**GIVEN RECORDS**.

=-=-=-=-=

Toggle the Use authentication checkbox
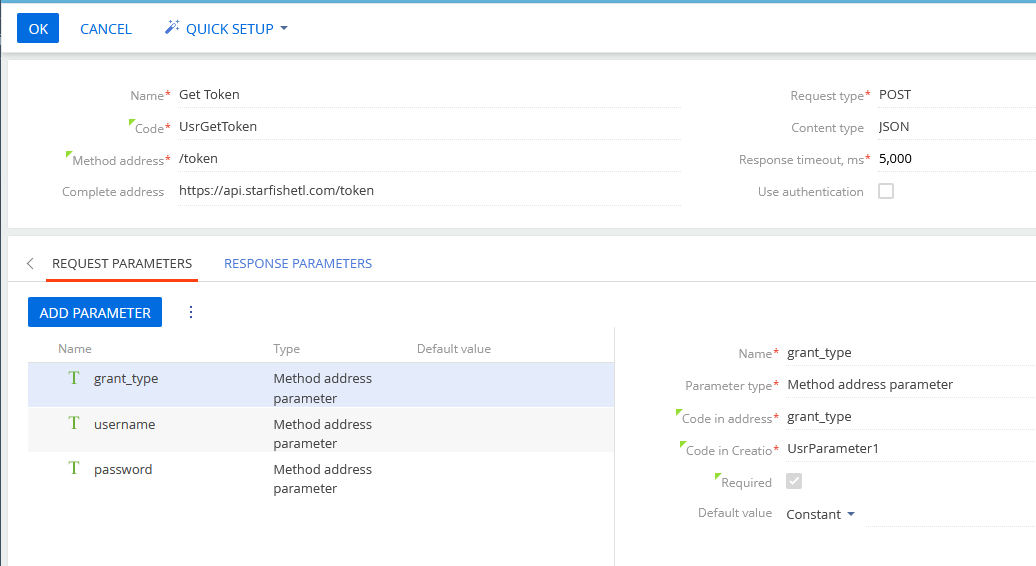 [x=886, y=192]
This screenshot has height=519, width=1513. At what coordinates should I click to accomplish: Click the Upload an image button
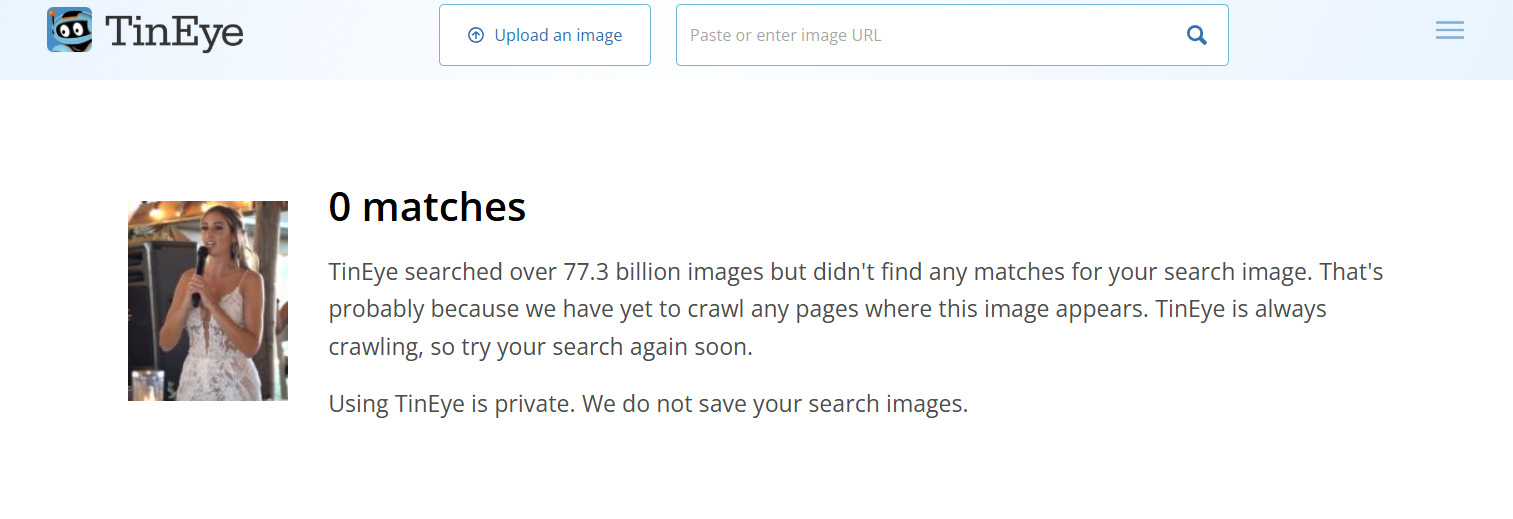tap(545, 35)
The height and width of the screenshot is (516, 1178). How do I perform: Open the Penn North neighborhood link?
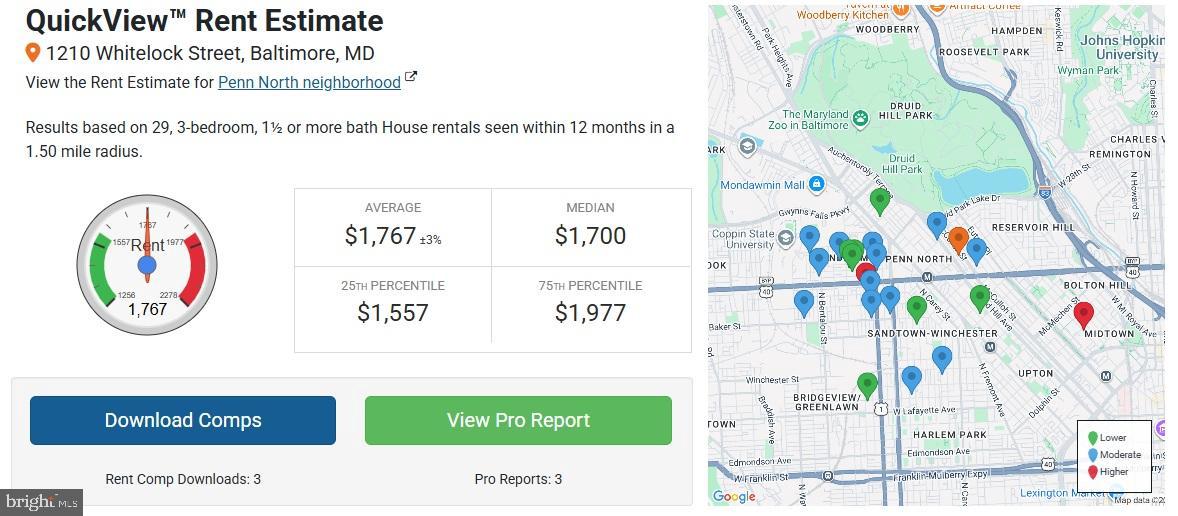coord(309,82)
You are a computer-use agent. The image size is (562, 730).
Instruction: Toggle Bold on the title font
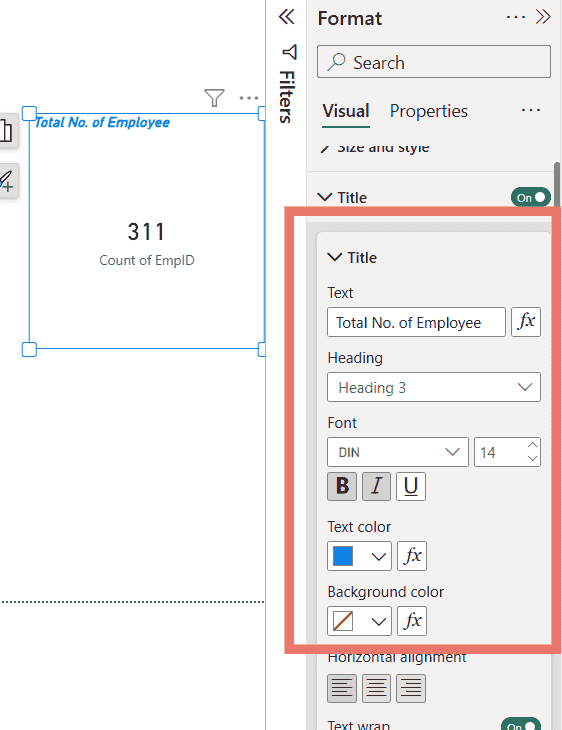pos(342,487)
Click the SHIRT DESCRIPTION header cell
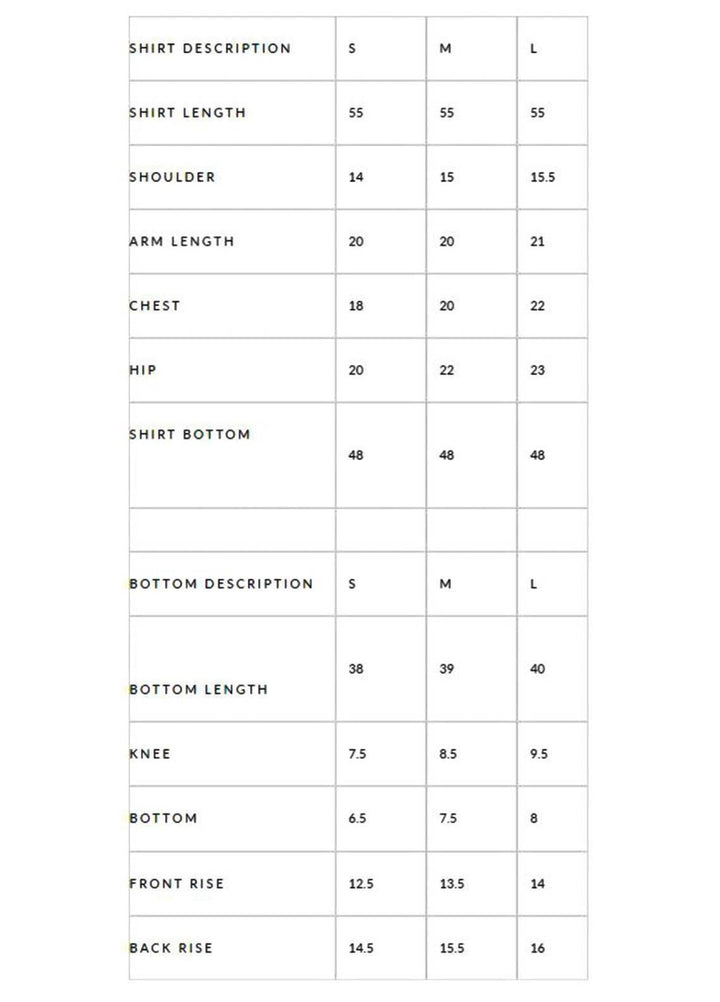Viewport: 720px width, 1002px height. (210, 48)
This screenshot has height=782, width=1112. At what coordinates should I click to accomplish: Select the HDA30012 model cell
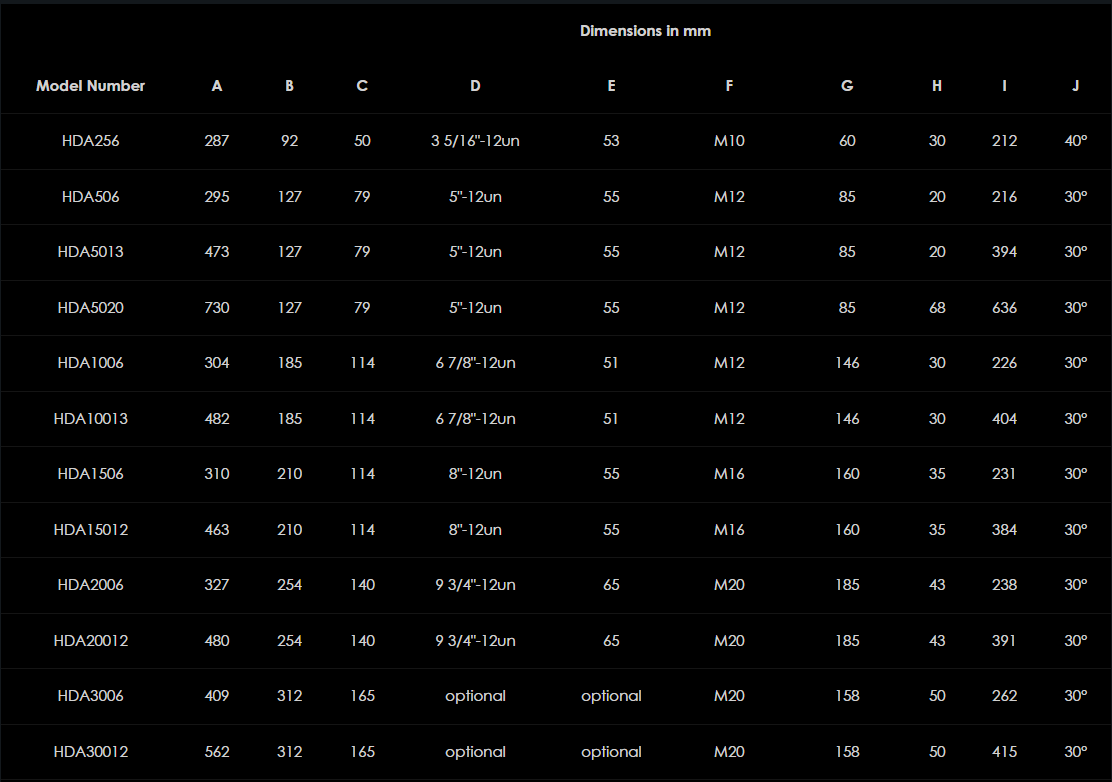[90, 752]
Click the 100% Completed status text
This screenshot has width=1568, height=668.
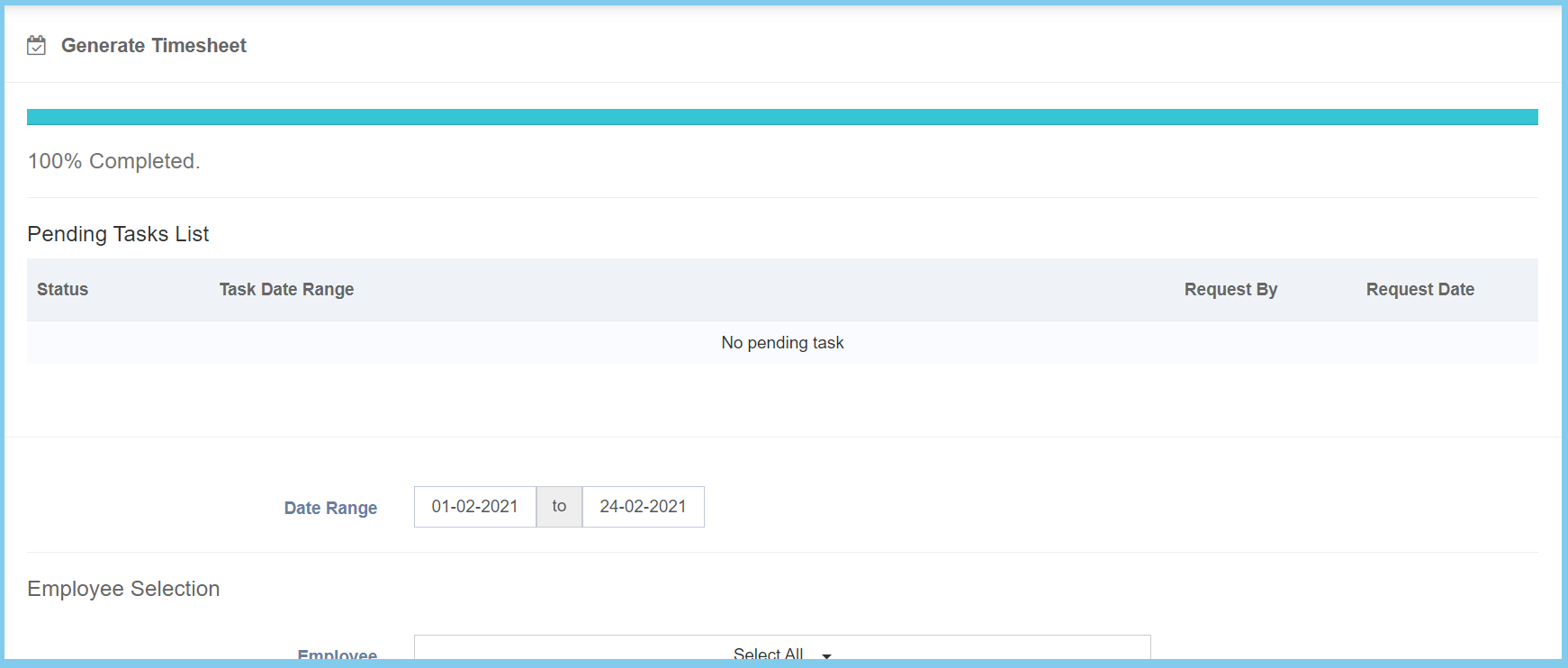point(113,161)
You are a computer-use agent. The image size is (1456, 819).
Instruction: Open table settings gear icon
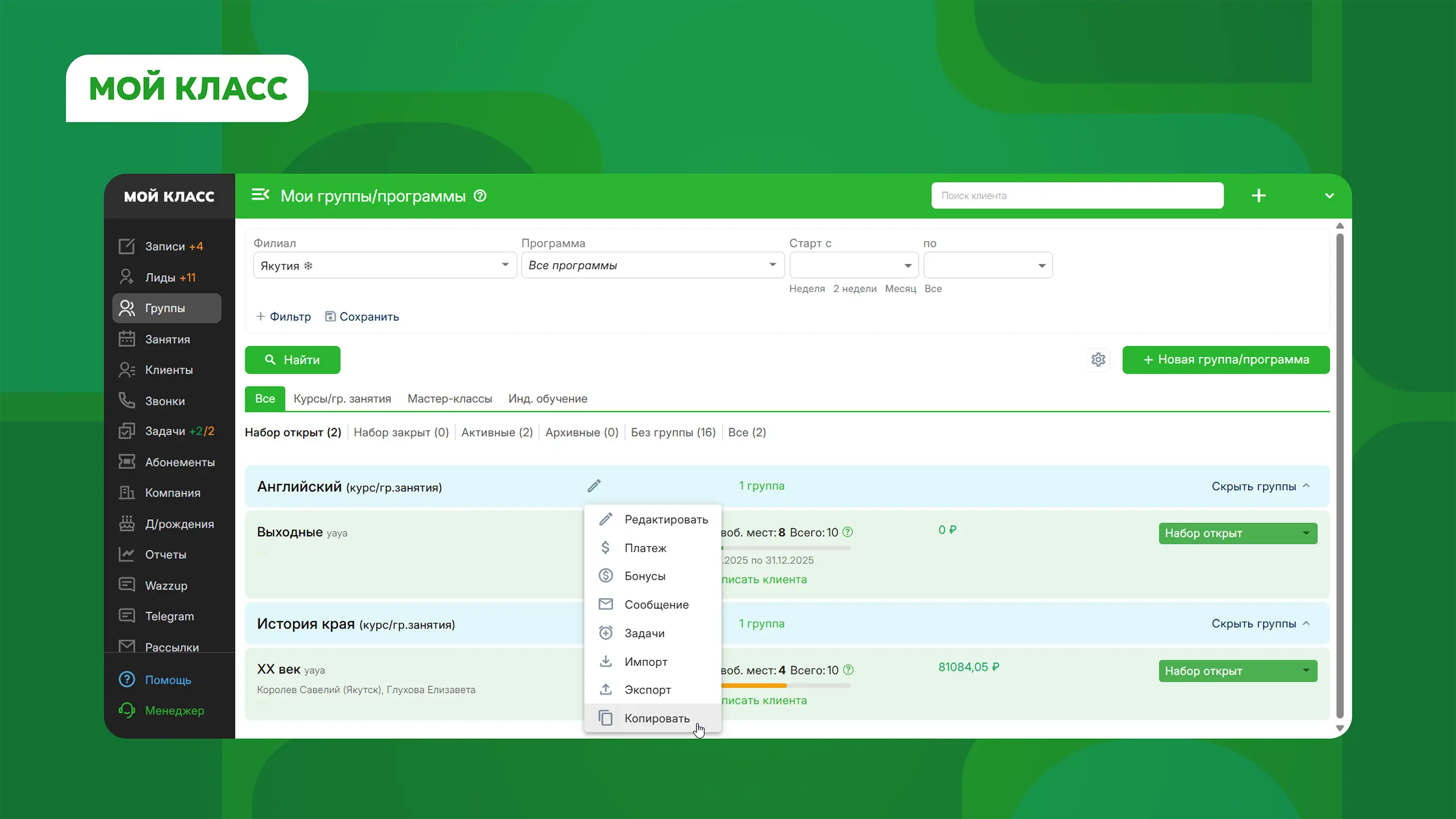pos(1098,360)
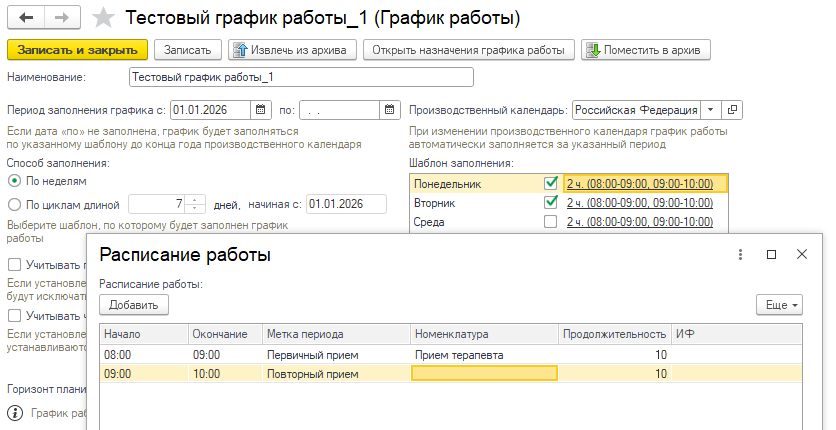Open calendar picker for period end date
The image size is (836, 430).
[x=389, y=110]
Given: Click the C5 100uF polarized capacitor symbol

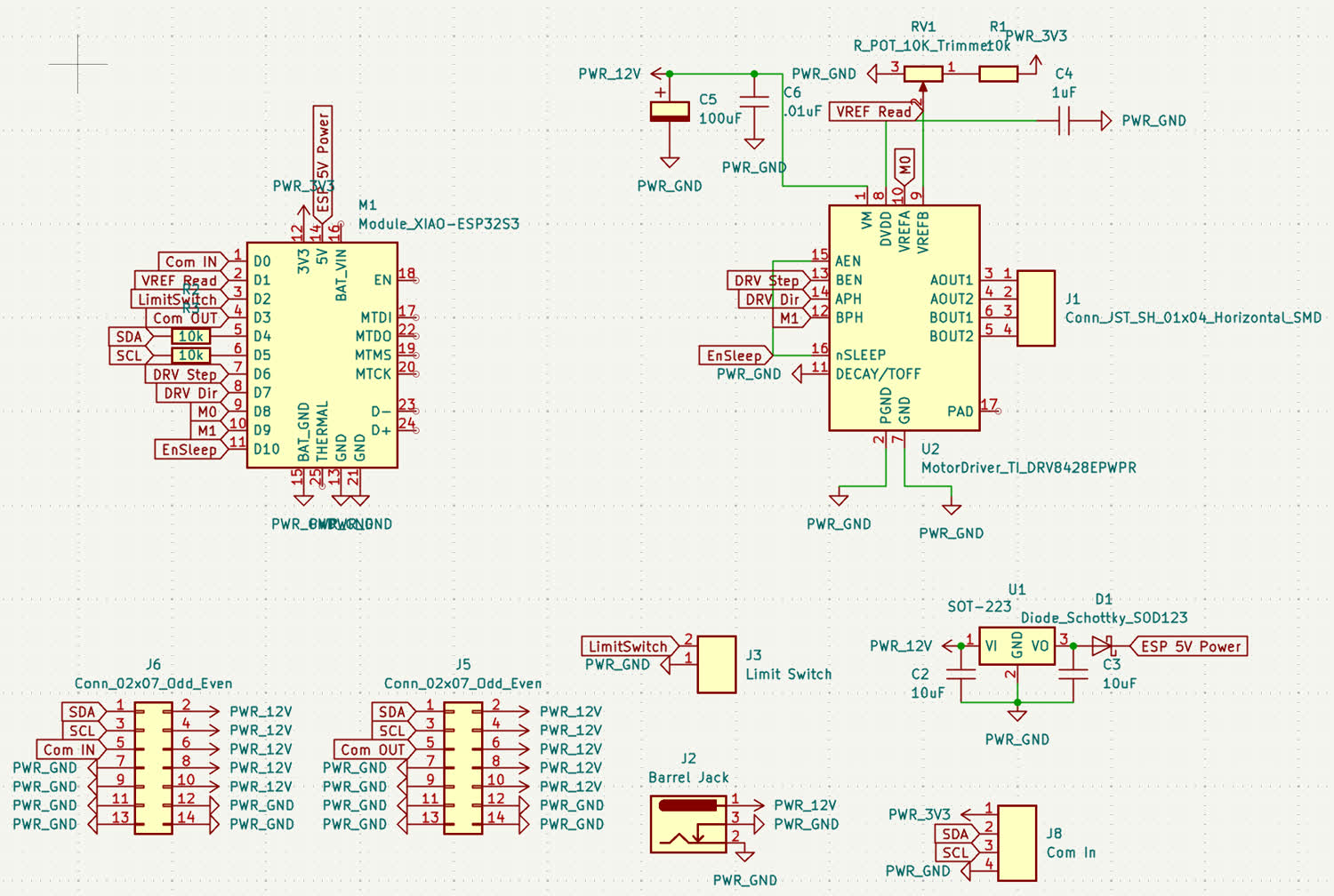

=-=-=-=-=

**EXERCISE TASK**.
Write out the rows starting at the line that contains "This screenshot has height=782, width=1112." and ending at the line that contains "point(113,161)", both included, in their original wording. Leave the pictures out of your answer.

**REPLY TO THE EXERCISE**.
This screenshot has height=782, width=1112. At what coordinates should I click to accomplish: Select the HDA30012 model cell
[90, 752]
Click the 100% Completed status text
This screenshot has width=1568, height=668.
point(113,161)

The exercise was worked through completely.